== Exercise ==
Exactly as they appear, retype the lines from the one containing "Instruction: Click the" through the final line of the data below. Leave pictures out.

• • •

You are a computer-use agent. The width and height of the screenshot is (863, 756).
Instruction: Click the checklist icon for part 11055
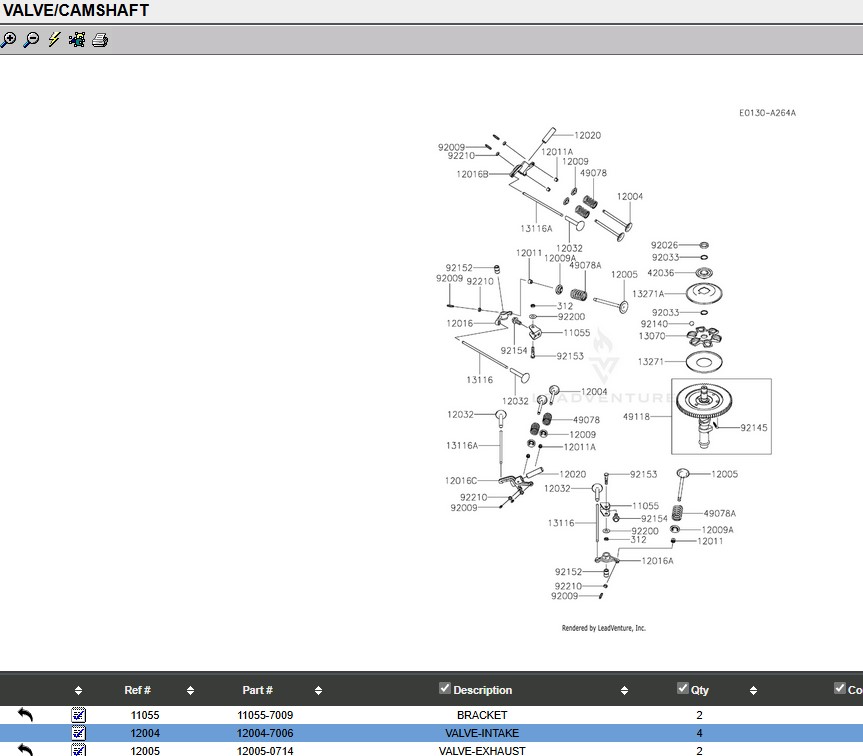(79, 715)
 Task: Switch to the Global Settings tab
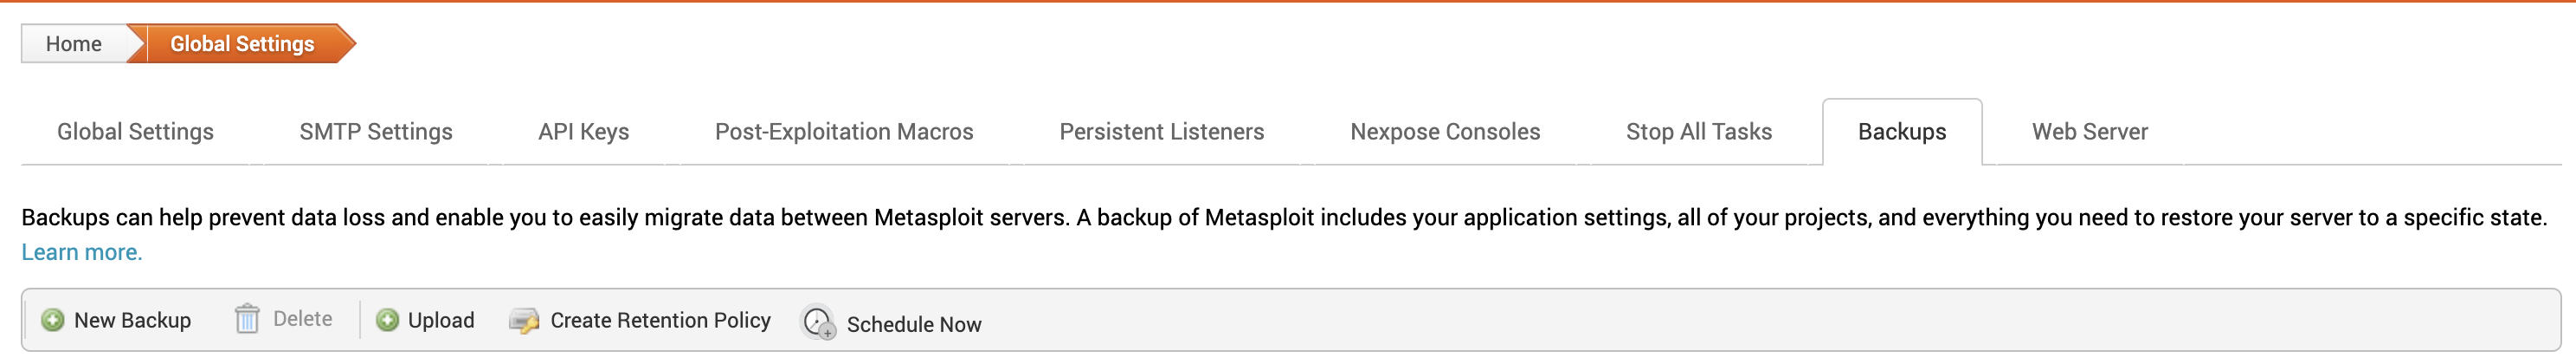(x=135, y=132)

• • •

== Solution ==
Instruction: Click the checklist icon for part 11055
(79, 715)
 Task: Switch to the Global Settings tab
(x=135, y=132)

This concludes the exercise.